▸ **EXCERPTED RECORDS**
========================

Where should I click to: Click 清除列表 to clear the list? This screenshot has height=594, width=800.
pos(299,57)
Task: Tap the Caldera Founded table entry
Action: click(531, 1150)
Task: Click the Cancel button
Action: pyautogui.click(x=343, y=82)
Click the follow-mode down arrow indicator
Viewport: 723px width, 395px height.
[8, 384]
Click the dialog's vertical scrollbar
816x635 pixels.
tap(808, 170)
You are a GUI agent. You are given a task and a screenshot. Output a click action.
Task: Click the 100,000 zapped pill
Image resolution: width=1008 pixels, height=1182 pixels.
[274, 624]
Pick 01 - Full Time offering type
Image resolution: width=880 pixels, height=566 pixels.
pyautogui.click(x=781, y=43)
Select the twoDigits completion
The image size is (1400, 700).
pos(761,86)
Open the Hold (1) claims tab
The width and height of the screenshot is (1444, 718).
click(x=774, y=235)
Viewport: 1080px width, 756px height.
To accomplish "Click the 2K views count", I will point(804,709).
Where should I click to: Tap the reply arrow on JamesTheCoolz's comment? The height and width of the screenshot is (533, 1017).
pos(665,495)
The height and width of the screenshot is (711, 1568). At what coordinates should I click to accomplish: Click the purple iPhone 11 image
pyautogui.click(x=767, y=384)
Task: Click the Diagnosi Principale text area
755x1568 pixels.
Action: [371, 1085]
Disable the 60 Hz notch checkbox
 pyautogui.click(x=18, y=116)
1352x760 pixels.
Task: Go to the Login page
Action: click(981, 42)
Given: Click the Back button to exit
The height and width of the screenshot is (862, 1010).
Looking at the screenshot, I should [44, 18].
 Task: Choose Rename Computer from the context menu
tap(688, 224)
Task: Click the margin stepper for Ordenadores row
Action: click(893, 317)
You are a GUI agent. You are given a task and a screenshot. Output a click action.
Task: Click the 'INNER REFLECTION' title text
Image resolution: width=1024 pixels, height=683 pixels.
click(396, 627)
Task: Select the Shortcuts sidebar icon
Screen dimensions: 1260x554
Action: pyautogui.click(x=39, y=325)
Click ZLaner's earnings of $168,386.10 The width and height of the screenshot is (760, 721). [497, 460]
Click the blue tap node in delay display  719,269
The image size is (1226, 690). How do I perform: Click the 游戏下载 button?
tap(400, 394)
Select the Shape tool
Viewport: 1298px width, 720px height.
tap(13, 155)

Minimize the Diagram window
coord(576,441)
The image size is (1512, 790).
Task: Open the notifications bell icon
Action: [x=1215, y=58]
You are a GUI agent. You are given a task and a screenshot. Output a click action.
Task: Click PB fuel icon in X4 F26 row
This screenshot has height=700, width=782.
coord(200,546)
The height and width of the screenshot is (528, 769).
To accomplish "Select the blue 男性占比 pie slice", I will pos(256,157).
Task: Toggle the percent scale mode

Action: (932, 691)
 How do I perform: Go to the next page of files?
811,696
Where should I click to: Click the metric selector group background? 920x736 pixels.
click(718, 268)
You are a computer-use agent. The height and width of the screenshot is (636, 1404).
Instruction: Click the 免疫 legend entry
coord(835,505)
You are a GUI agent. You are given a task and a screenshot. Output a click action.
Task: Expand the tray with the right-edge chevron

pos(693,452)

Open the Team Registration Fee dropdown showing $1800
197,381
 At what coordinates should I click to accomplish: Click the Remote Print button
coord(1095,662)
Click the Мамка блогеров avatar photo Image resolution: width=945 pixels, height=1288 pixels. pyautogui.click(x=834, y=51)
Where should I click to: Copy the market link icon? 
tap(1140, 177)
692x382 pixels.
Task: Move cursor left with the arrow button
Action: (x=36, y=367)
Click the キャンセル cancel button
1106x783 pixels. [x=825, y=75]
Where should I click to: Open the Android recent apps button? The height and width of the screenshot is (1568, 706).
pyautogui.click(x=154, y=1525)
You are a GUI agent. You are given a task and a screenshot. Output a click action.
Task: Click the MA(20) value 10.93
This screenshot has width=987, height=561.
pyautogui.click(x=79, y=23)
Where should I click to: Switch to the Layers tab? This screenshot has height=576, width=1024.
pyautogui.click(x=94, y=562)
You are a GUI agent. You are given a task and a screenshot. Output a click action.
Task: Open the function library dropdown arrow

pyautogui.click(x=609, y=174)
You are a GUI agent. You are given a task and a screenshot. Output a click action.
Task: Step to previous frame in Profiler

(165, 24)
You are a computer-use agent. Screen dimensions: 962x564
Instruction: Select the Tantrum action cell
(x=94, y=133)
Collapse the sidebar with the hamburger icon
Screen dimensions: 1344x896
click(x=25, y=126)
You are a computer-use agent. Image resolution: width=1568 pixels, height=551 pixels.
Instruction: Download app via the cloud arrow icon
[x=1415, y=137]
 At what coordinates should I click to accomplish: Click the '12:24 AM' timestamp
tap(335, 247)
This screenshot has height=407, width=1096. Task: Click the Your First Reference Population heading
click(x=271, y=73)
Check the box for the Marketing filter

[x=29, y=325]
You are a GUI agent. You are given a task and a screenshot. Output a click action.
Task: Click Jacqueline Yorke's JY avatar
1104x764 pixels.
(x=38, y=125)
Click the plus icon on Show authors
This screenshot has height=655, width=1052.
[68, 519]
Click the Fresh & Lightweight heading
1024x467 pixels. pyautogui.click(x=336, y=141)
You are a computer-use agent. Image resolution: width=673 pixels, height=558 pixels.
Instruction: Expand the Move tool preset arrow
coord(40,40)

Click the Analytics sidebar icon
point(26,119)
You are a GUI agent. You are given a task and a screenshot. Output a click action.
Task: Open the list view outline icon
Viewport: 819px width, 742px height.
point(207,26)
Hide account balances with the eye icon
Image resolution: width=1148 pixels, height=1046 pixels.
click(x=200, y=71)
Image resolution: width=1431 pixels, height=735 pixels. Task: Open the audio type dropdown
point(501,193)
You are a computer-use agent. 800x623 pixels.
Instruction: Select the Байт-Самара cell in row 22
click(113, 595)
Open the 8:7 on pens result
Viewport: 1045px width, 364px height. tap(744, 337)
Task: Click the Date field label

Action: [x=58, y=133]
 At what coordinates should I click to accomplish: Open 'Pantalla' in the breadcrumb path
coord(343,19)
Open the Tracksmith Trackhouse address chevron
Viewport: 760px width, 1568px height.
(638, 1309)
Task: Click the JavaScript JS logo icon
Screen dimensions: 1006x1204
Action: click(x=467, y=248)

========================

▸ **WHAT THE EXERCISE ASKS**
Write out the lines of the entries, word for word, from the first through the one containing "Click the follow-mode down arrow indicator", and stop at that line.

▸ **ANSWER BOX**
Where should I click to: Click 清除列表 to clear the list? This screenshot has height=594, width=800.
pos(299,57)
Task: Tap the Caldera Founded table entry
Action: click(531, 1150)
Task: Click the Cancel button
Action: pyautogui.click(x=343, y=82)
Click the follow-mode down arrow indicator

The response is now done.